Thirty-Day Removal Period Does Not Run Until Plaintiff Unambiguously Sets Out CAFA Jurisdiction: Eighth Circuit | Practical Law

Thirty-Day Removal Period Does Not Run Until Plaintiff Unambiguously Sets Out CAFA Jurisdiction: Eighth Circuit | Practical Law

On October 24, 2016, in Gibson v. Clean Harbors Environmental Services, Inc., the US Court of Appeals for the Eighth Circuit held that in a class action, the 30-day removal period 28 U.S.C. § 1446(b)(3) sets out does not begin to run until the defendant receives a paper from which it can unambiguously ascertain that the class satisfies the requirements of CAFA ( (8th Cir. Oct. 24, 2016)).

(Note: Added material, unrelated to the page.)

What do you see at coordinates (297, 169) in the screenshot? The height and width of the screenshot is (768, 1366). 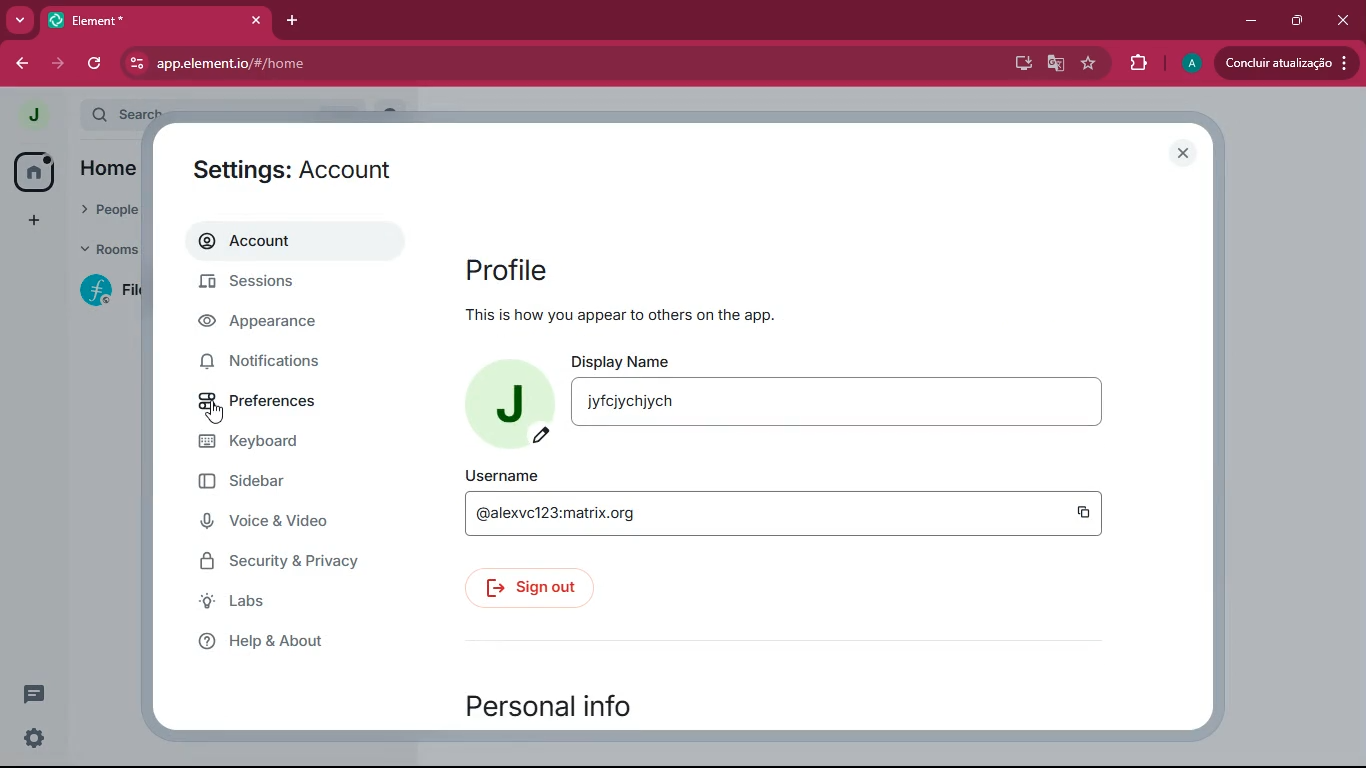 I see `settings: account` at bounding box center [297, 169].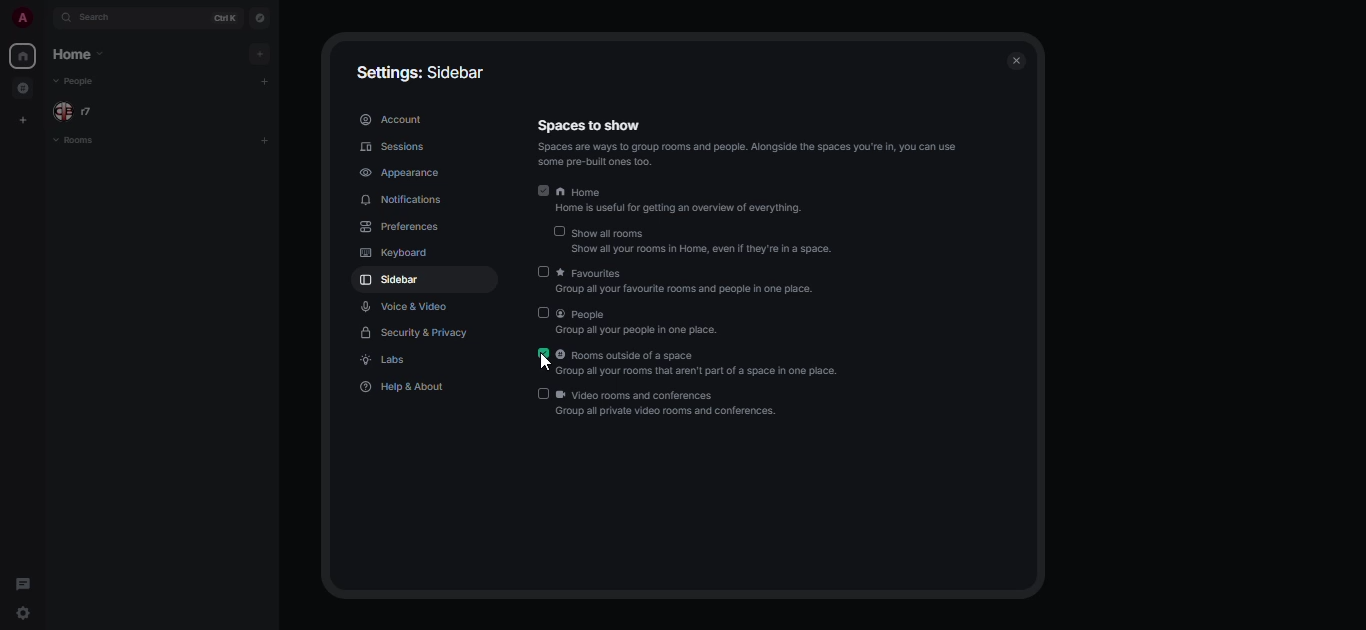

Thirty-Day Removal Period Does Not Run Until Plaintiff Unambiguously Sets Out CAFA Jurisdiction: Eighth Circuit

by Practical Law Litigation
Published on 25 Oct 2016USA (National/Federal)
On October 24, 2016, in Gibson v. Clean Harbors Environmental Services, Inc., the US Court of Appeals for the Eighth Circuit held that in a class action, the 30-day removal period 28 U.S.C. § 1446(b)(3) sets out does not begin to run until the defendant receives a paper from which it can unambiguously ascertain that the class satisfies the requirements of CAFA ( (8th Cir. Oct. 24, 2016)).
On October 24, 2016, in Gibson v. Clean Harbors Environmental Services, Inc., the US Court of Appeals for the Eighth Circuit held that in a class action, the 30-day removal period 28 U.S.C. § 1446(b)(3) sets out does not begin to run until the defendant receives a paper from which it can unambiguously ascertain that the class satisfies the requirements of the Class Action Fairness Act of 2005 (CAFA) ( (8th Cir. Oct. 24, 2016)).
In January 2013, plaintiffs filed a class action complaint alleging state tort claims related to the release of chemicals from a hazardous waste storage and treatment facility. Plaintiffs filed an amended complaint in February 2013, naming Clean Harbors Environmental Services, Inc. ("Clean Harbors") as the proper defendant. Plaintiffs' complaint also stated that federal courts had neither diversity nor CAFA jurisdiction because, although the number of class members likely exceeded 400, the amount in controversy requirement was not met.
The case continued in state court. On March 11, 2016, Clean Harbors received a letter from plaintiffs' counsel proposing a settlement of $6,500,000 based on an estimate that the geographic area that the chemical release affected would contain approximately 6,000 class members. On April 21, 2016, Clean Harbor received an expert report from plaintiffs' counsel which described the scientific method used to estimate the geographic area the chemical release affected.
On May 9, 2016, Clean Harbors removed the case to the US District Court for the Western District of Arkansas. Clean Harbors cited CAFA, which provides for federal jurisdiction if, among other requirements, the class exceeds 100 members and the total amount in controversy exceeds $5,000,000. Plaintiffs' counsel moved to remand, stating that Clean Harbors's notice of removal was untimely under 28 U.S.C. § 1446(b)(3), which requires a party to file notice within 30 days of receiving "an amended pleading, motion, order, or other paper from which it may first be ascertained that the case is one which is or has become removable."
The district court agreed with plaintiffs' counsel and remanded the case. The court concluded that removal was untimely because Clean Harbors waited more than 30 days after receiving the March 11 settlement letter, which the court believed provided enough information for Clean Harbors to determine the case was removable under CAFA. Clean Harbors appealed, arguing that the 30-day removal period under CAFA did not begin to run until after it received the April 21 expert report.
The Eighth Circuit agreed with Clean Harbors, reversing the district court's judgment and remanding the case to the district court. The court held that:
  • The 30-day removal period 28 U.S.C. § 1446(b)(3) sets out does not begin to run until the defendant receives a paper from which it can unambiguously ascertain that the class satisfies CAFA's requirements.
  • The March 11 letter was not a paper sufficient to trigger the 30-day removal period because it did not specifically state that the plaintiffs were now seeking to recover or would definitively settle for the recommended sum, and it contained shifting class-size allegations that were not accompanied by factual support.
  • The April 21 expert report was a paper sufficient to trigger the 30-day removal period because it contained plaintiffs' first scientific and objective analysis of the area affected, from which the number of class members and amount of damages could be calculated accurately.
Because Clean Harbors filed the notice of removal within 30 days of the April 21 expert report, the motion was timely.